__Given data__

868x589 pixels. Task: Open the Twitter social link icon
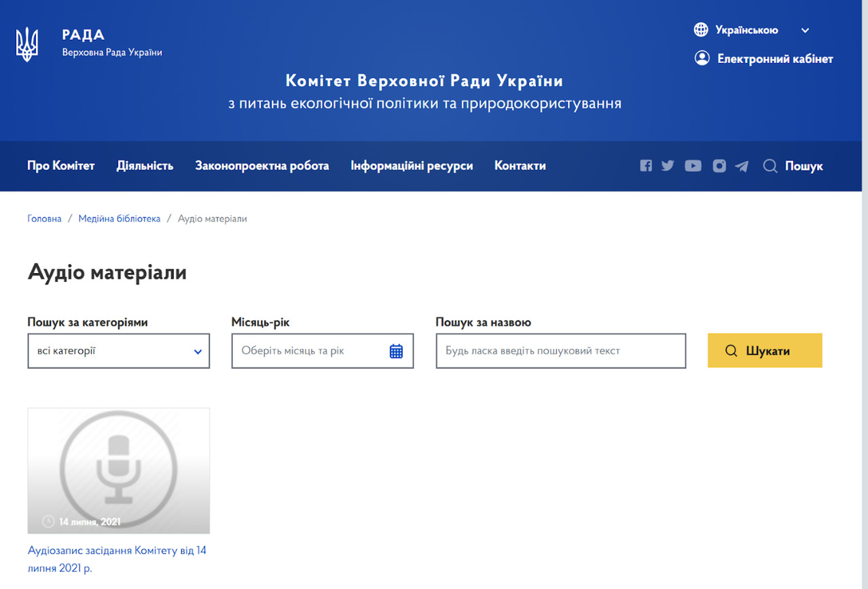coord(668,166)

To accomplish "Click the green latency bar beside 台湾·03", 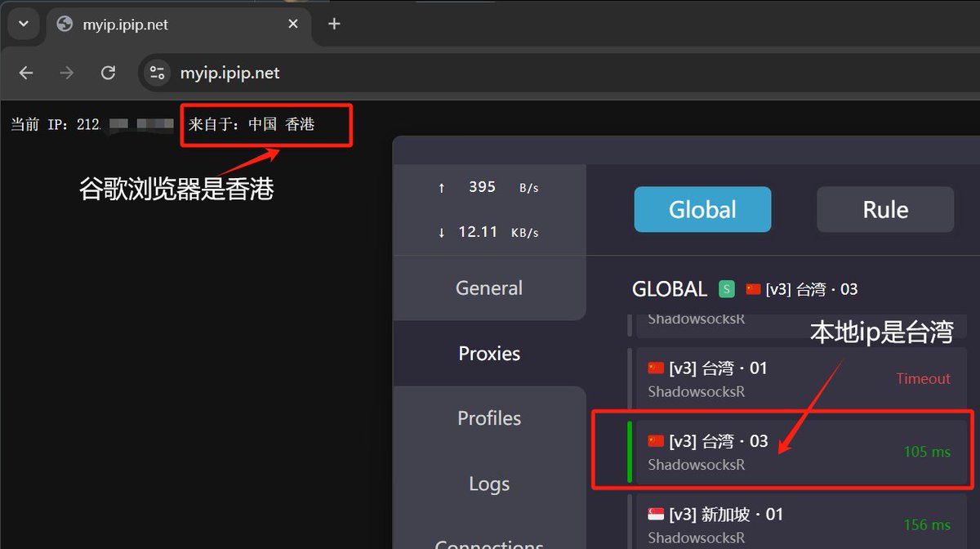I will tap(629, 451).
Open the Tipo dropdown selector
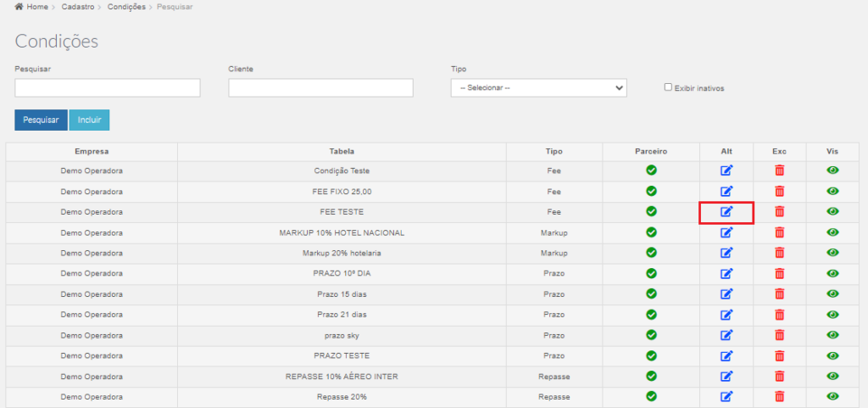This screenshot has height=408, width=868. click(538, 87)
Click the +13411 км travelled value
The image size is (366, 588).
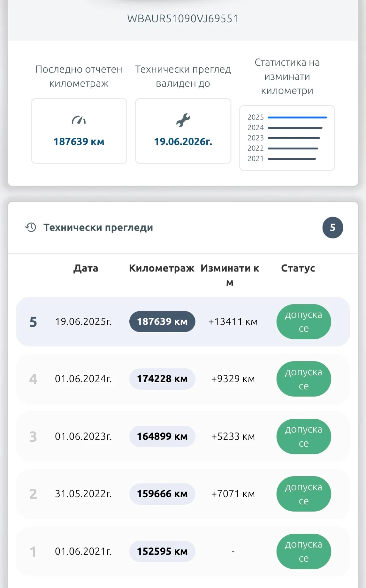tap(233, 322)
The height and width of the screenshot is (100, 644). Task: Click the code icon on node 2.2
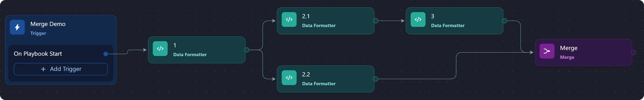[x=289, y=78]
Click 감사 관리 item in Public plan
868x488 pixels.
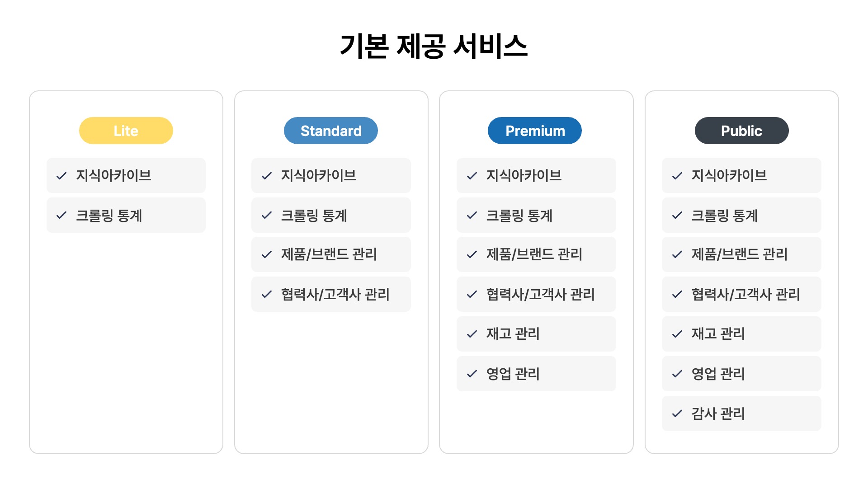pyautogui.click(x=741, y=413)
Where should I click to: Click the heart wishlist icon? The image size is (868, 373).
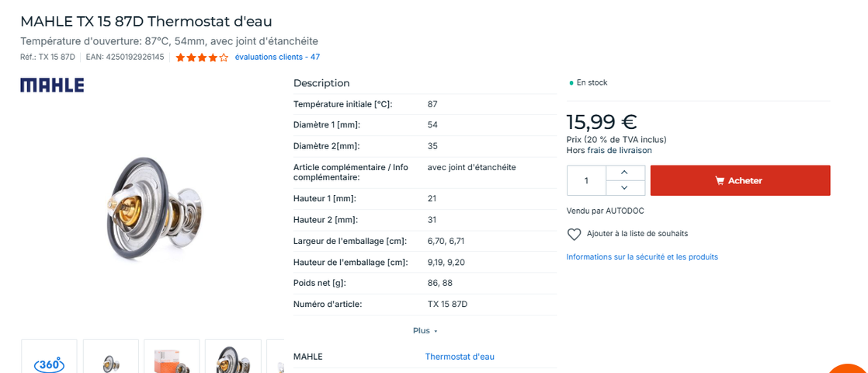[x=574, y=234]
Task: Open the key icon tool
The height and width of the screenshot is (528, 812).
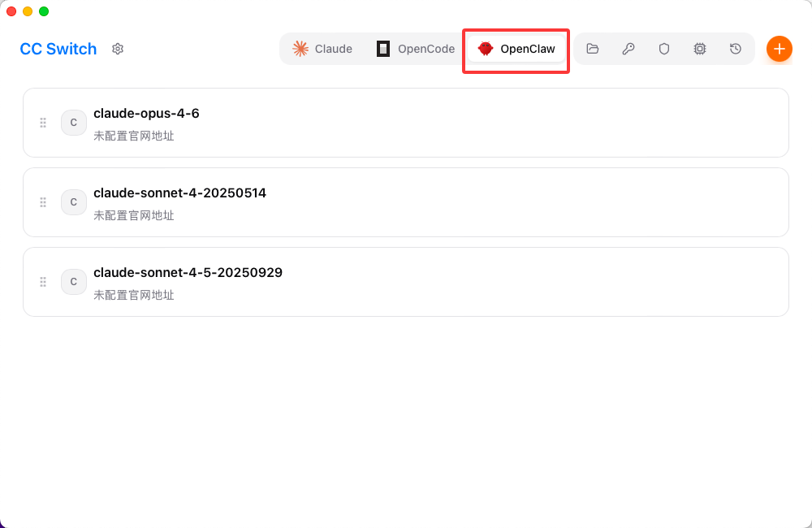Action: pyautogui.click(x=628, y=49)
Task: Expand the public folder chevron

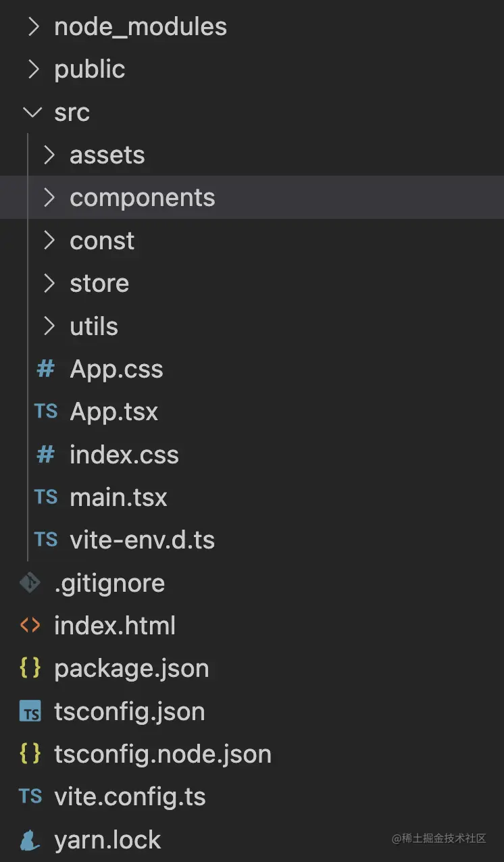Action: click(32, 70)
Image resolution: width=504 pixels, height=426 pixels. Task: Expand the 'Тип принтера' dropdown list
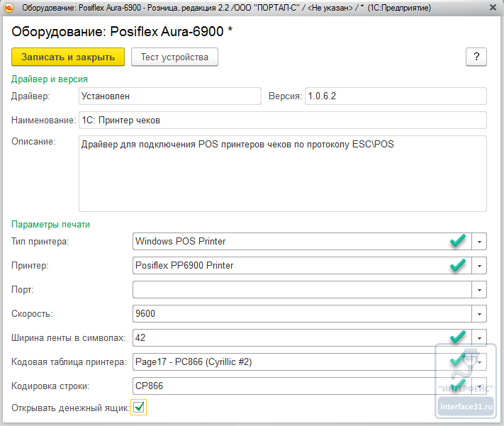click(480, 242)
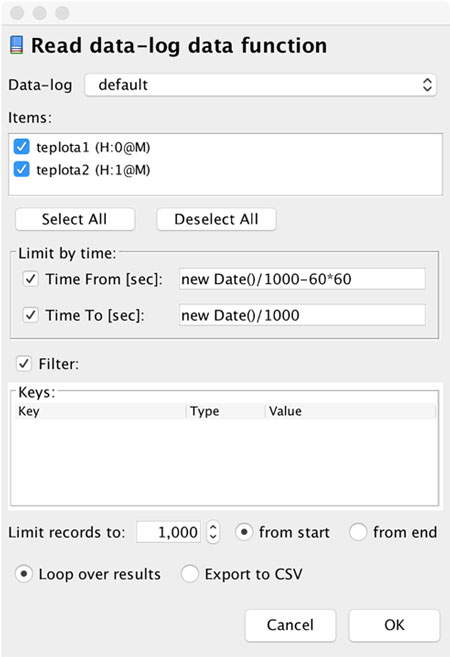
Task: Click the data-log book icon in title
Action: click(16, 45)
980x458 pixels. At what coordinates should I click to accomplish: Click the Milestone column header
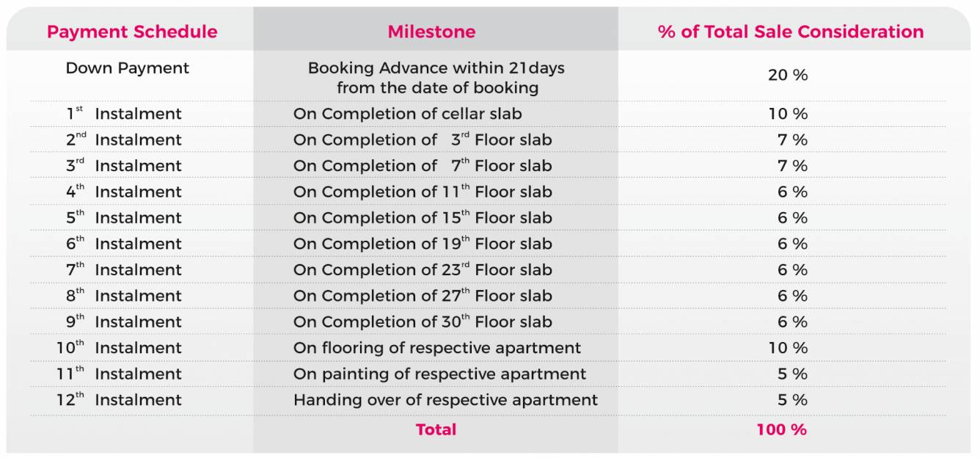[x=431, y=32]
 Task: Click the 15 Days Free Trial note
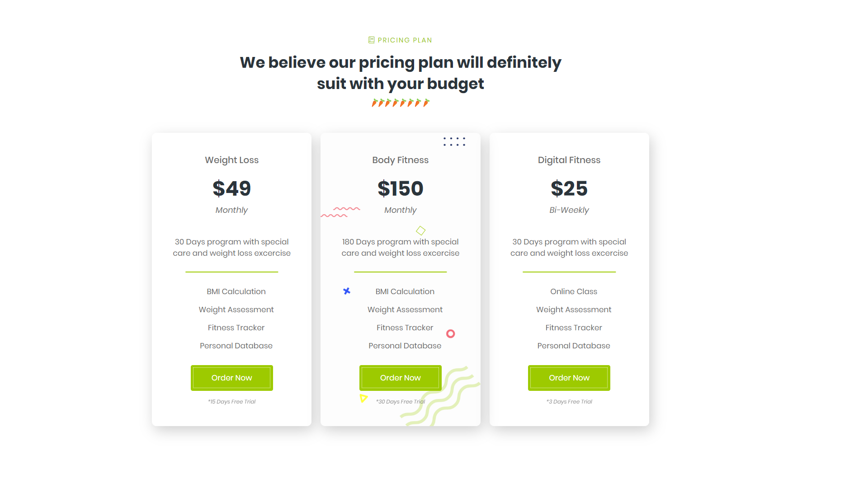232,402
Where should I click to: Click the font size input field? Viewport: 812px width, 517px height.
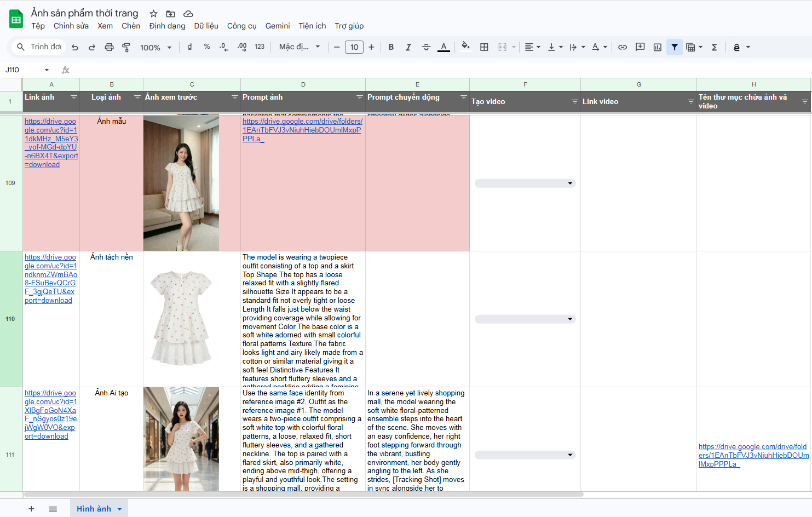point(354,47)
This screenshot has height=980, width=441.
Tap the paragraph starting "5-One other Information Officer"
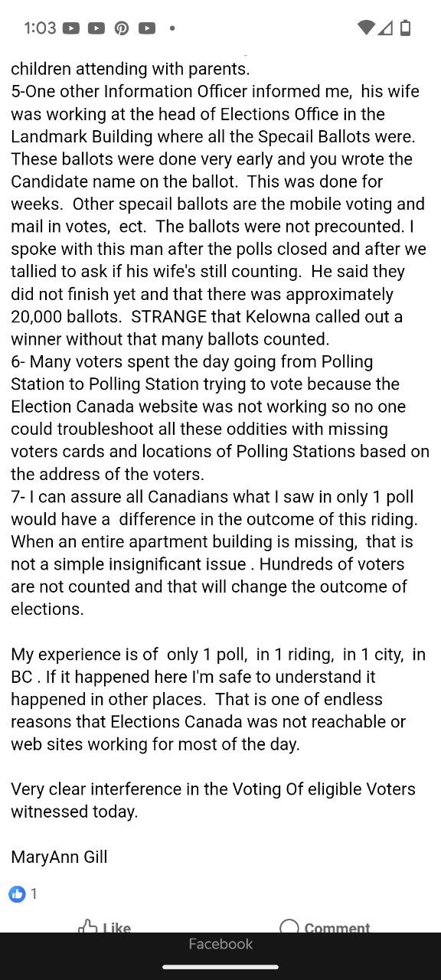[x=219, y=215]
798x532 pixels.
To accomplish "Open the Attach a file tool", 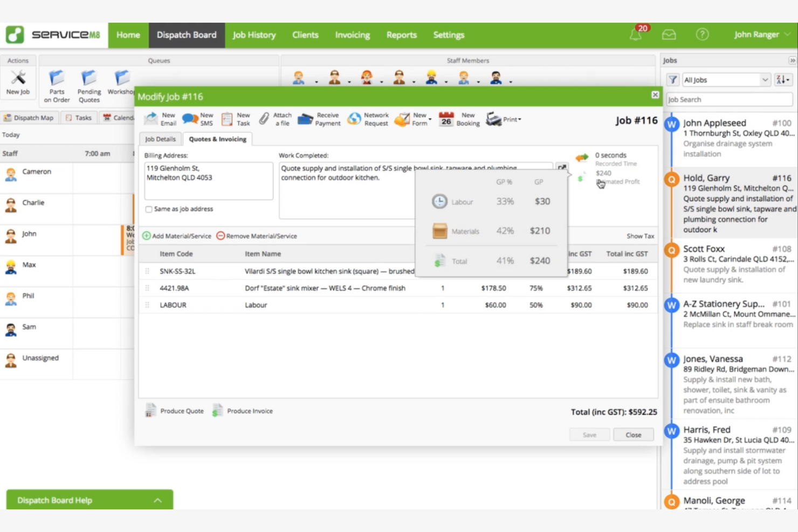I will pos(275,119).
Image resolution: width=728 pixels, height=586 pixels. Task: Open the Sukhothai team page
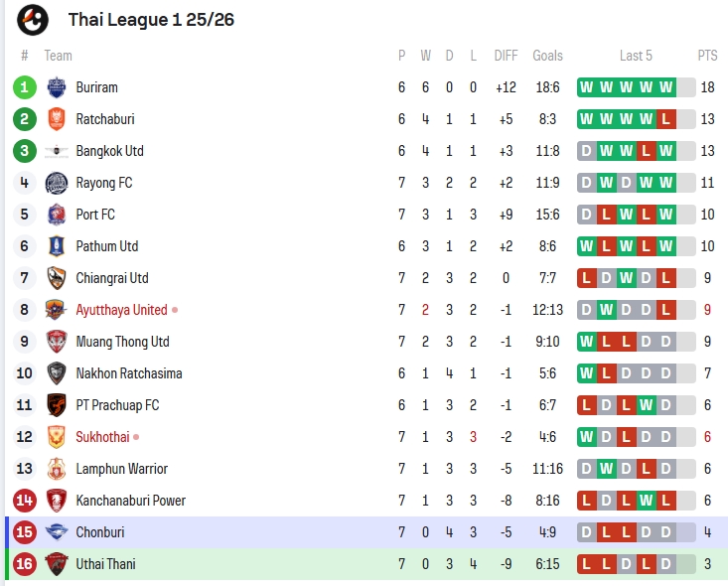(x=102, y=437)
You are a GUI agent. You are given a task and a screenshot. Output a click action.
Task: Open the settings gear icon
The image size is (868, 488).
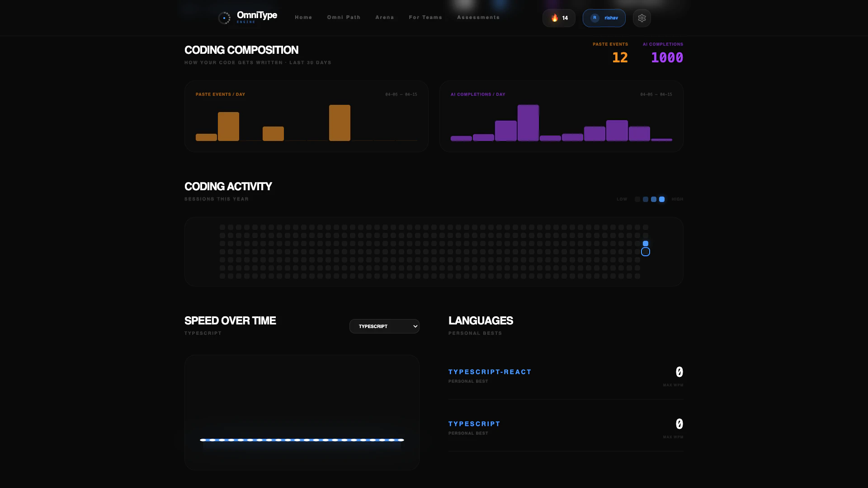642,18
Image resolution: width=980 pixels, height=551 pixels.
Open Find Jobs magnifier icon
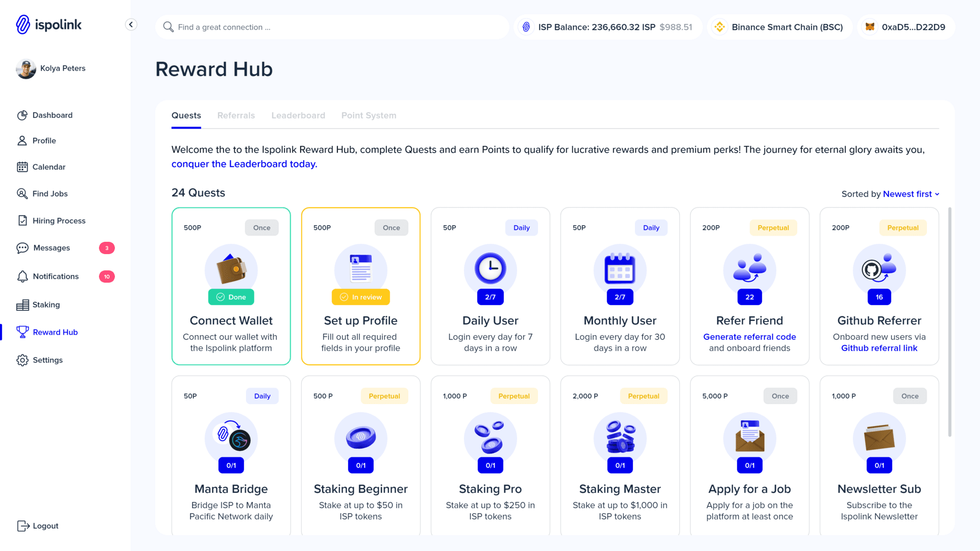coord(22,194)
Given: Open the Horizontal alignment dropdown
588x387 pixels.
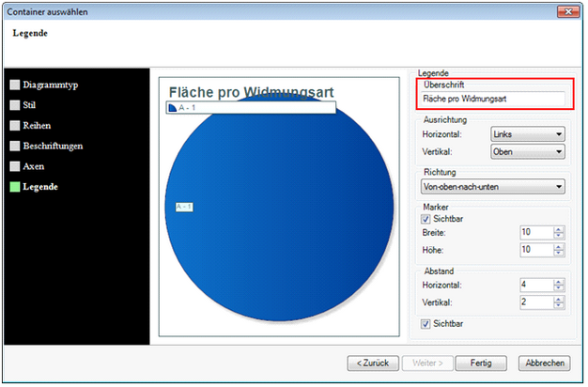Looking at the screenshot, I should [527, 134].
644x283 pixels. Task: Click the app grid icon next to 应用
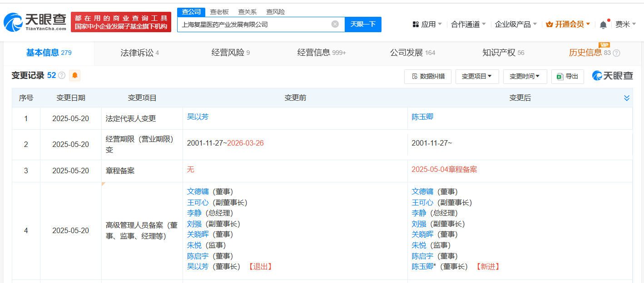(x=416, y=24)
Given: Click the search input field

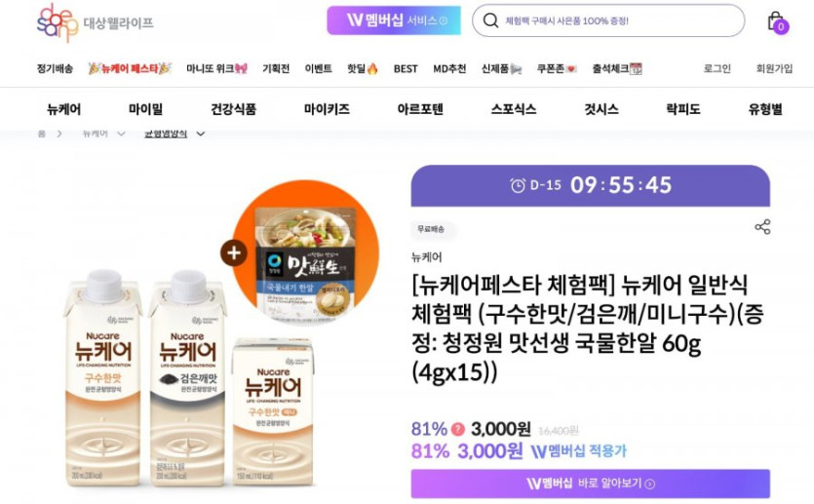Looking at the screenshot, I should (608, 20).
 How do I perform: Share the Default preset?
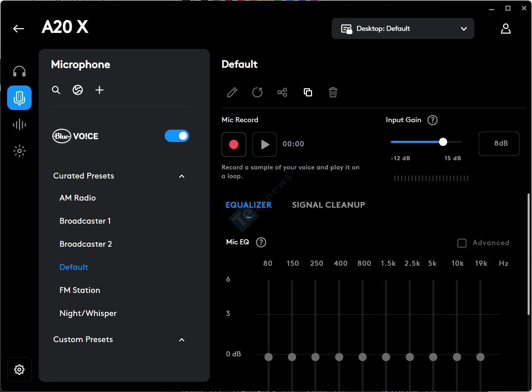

__What to work on__
Can you rewrite everything in the listing from the line containing "Image resolution: width=980" down to the line containing "(x=416, y=24)", changing "Horizontal alignment" to "Vertical alignment" and keeping everything else the same? Leave the pictures out of your answer.

__In response__
Image resolution: width=980 pixels, height=551 pixels.
Open Find Jobs magnifier icon
coord(22,194)
Given: Open the Vertical alignment dropdown
588x387 pixels.
Looking at the screenshot, I should [527, 134].
644x283 pixels. Task: Click the app grid icon next to 应用
(x=416, y=24)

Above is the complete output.